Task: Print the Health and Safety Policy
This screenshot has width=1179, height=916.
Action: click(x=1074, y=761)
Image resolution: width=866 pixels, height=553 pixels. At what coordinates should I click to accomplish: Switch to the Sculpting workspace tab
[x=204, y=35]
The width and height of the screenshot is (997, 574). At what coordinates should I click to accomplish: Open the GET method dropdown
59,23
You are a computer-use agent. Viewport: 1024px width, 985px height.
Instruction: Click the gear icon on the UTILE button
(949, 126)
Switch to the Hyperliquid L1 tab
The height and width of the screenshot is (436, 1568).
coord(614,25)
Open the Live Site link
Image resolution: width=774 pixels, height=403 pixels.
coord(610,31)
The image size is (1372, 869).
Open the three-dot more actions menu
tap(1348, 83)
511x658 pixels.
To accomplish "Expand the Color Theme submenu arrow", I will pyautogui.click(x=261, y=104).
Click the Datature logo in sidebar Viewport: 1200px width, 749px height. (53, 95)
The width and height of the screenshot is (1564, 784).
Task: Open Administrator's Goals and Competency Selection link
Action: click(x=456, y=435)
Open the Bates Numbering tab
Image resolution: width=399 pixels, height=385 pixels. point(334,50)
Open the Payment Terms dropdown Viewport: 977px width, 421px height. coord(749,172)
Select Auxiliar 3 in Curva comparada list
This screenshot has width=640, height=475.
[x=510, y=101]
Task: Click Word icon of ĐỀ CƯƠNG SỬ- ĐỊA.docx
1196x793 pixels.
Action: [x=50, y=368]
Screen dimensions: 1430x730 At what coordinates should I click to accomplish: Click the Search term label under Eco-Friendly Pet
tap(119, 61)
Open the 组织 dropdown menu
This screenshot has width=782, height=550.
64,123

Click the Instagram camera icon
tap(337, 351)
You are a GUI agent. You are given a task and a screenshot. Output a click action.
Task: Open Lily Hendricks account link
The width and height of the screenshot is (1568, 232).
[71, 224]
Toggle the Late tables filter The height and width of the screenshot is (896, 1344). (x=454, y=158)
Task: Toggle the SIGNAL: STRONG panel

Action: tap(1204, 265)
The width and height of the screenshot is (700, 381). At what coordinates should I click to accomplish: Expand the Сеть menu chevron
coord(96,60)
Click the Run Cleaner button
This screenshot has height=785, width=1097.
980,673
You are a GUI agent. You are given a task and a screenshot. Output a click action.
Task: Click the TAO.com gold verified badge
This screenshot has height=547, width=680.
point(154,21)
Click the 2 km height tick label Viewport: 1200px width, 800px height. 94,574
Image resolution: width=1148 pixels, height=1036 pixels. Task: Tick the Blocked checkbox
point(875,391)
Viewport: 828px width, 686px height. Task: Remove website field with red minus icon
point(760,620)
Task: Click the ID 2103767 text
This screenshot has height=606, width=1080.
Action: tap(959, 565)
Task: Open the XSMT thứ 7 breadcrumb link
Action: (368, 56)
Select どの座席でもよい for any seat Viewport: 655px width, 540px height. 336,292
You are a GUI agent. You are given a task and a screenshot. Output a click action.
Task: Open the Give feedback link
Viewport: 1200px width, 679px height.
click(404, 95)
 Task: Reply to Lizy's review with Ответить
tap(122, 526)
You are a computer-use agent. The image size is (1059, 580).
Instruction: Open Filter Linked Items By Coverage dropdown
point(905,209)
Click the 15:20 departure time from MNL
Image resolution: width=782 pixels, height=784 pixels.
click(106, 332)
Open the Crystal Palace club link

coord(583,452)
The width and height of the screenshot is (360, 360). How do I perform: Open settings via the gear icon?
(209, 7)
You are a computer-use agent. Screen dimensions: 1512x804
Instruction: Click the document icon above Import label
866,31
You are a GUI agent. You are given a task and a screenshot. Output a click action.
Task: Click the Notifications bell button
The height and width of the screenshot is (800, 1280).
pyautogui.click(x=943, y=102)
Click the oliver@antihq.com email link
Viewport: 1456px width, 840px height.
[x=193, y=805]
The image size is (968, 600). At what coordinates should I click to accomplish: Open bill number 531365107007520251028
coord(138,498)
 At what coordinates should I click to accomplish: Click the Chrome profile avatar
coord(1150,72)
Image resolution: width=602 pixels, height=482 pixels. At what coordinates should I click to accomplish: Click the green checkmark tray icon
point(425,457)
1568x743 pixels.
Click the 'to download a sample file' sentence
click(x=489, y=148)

**TASK GOAL**
Type the material above out again, exactly.

**REPLY**
Task: Print the Health and Safety Policy
This screenshot has width=1179, height=916.
Action: click(x=1074, y=761)
Image resolution: width=866 pixels, height=553 pixels. At what coordinates should I click to accomplish: Switch to the Sculpting workspace tab
[x=204, y=35]
The width and height of the screenshot is (997, 574). At what coordinates should I click to accomplish: Open the GET method dropdown
59,23
You are a computer-use agent. Viewport: 1024px width, 985px height.
Instruction: Click the gear icon on the UTILE button
(949, 126)
Switch to the Hyperliquid L1 tab
The height and width of the screenshot is (436, 1568).
coord(614,25)
Open the Live Site link
Image resolution: width=774 pixels, height=403 pixels.
coord(610,31)
The image size is (1372, 869).
Open the three-dot more actions menu
tap(1348, 83)
511x658 pixels.
To accomplish "Expand the Color Theme submenu arrow", I will pyautogui.click(x=261, y=104).
Click the Datature logo in sidebar Viewport: 1200px width, 749px height. (53, 95)
The width and height of the screenshot is (1564, 784).
Task: Open Administrator's Goals and Competency Selection link
Action: click(x=456, y=435)
Open the Bates Numbering tab
Image resolution: width=399 pixels, height=385 pixels. point(334,50)
Open the Payment Terms dropdown Viewport: 977px width, 421px height. coord(749,172)
Select Auxiliar 3 in Curva comparada list
This screenshot has width=640, height=475.
[x=510, y=101]
Task: Click Word icon of ĐỀ CƯƠNG SỬ- ĐỊA.docx
1196x793 pixels.
Action: [x=50, y=368]
Screen dimensions: 1430x730 At what coordinates should I click to accomplish: Click the Search term label under Eco-Friendly Pet
tap(119, 61)
Open the 组织 dropdown menu
This screenshot has width=782, height=550.
64,123

Click the Instagram camera icon
tap(337, 351)
You are a GUI agent. You are given a task and a screenshot. Output a click action.
Task: Open Lily Hendricks account link
The width and height of the screenshot is (1568, 232).
[71, 224]
Toggle the Late tables filter The height and width of the screenshot is (896, 1344). (x=454, y=158)
Task: Toggle the SIGNAL: STRONG panel

Action: tap(1204, 265)
The width and height of the screenshot is (700, 381). At what coordinates should I click to accomplish: Expand the Сеть menu chevron
coord(96,60)
Click the Run Cleaner button
This screenshot has height=785, width=1097.
980,673
You are a GUI agent. You are given a task and a screenshot. Output a click action.
Task: Click the TAO.com gold verified badge
This screenshot has height=547, width=680.
point(154,21)
Click the 2 km height tick label Viewport: 1200px width, 800px height. 94,574
Image resolution: width=1148 pixels, height=1036 pixels. Task: Tick the Blocked checkbox
point(875,391)
Viewport: 828px width, 686px height. Task: Remove website field with red minus icon
point(760,620)
Task: Click the ID 2103767 text
This screenshot has height=606, width=1080.
Action: tap(959, 565)
Task: Open the XSMT thứ 7 breadcrumb link
Action: (368, 56)
Select どの座席でもよい for any seat Viewport: 655px width, 540px height. 336,292
You are a GUI agent. You are given a task and a screenshot. Output a click action.
Task: Open the Give feedback link
Viewport: 1200px width, 679px height.
click(404, 95)
 Task: Reply to Lizy's review with Ответить
tap(122, 526)
You are a computer-use agent. The image size is (1059, 580).
Instruction: Open Filter Linked Items By Coverage dropdown
point(905,209)
Click the 15:20 departure time from MNL
Image resolution: width=782 pixels, height=784 pixels.
click(106, 332)
Open the Crystal Palace club link

coord(583,452)
The width and height of the screenshot is (360, 360). How do I perform: Open settings via the gear icon?
(209, 7)
You are a computer-use agent. Screen dimensions: 1512x804
Instruction: Click the document icon above Import label
866,31
You are a GUI agent. You are given a task and a screenshot. Output a click action.
Task: Click the Notifications bell button
The height and width of the screenshot is (800, 1280).
pyautogui.click(x=943, y=102)
Click the oliver@antihq.com email link
Viewport: 1456px width, 840px height.
[x=193, y=805]
The image size is (968, 600). At what coordinates should I click to accomplish: Open bill number 531365107007520251028
coord(138,498)
 At what coordinates should I click to accomplish: Click the Chrome profile avatar
coord(1150,72)
Image resolution: width=602 pixels, height=482 pixels. At what coordinates should I click to accomplish: Click the green checkmark tray icon
point(425,457)
1568x743 pixels.
Click the 'to download a sample file' sentence
click(x=489, y=148)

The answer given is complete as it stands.